Leave out every line before the one that contains "Odia Status (13, 2427)". Please restate that line and the rest of the data word for word, through the end.
**** Data provided ****
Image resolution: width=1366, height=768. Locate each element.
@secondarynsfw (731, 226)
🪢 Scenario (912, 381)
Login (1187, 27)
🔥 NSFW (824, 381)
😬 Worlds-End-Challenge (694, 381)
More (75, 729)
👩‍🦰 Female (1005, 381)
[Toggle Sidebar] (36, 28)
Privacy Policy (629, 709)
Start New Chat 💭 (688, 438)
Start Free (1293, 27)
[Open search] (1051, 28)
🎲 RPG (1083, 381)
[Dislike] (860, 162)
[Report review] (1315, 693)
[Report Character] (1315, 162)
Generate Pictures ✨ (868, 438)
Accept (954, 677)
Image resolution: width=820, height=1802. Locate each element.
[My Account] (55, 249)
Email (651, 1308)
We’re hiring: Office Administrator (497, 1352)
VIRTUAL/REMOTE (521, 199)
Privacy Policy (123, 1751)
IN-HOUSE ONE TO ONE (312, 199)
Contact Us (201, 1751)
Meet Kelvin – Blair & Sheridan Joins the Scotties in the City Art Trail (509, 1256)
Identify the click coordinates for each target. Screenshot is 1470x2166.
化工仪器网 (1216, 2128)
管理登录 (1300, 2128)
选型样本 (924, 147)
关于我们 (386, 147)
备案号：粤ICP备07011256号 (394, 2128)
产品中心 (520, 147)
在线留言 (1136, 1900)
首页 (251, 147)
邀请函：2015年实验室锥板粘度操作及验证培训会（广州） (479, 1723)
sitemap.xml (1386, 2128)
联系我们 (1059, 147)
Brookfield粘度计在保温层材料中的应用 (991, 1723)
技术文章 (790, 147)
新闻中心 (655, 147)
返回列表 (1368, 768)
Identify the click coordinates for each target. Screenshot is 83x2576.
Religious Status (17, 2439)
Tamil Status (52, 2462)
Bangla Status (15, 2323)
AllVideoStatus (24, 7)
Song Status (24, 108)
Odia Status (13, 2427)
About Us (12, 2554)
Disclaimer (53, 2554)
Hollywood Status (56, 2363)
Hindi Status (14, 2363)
****
Exercise solution:
Odia Status (13, 2427)
About Us (12, 2554)
Disclaimer (53, 2554)
Hollywood Status (56, 2363)
Hindi Status (14, 2363)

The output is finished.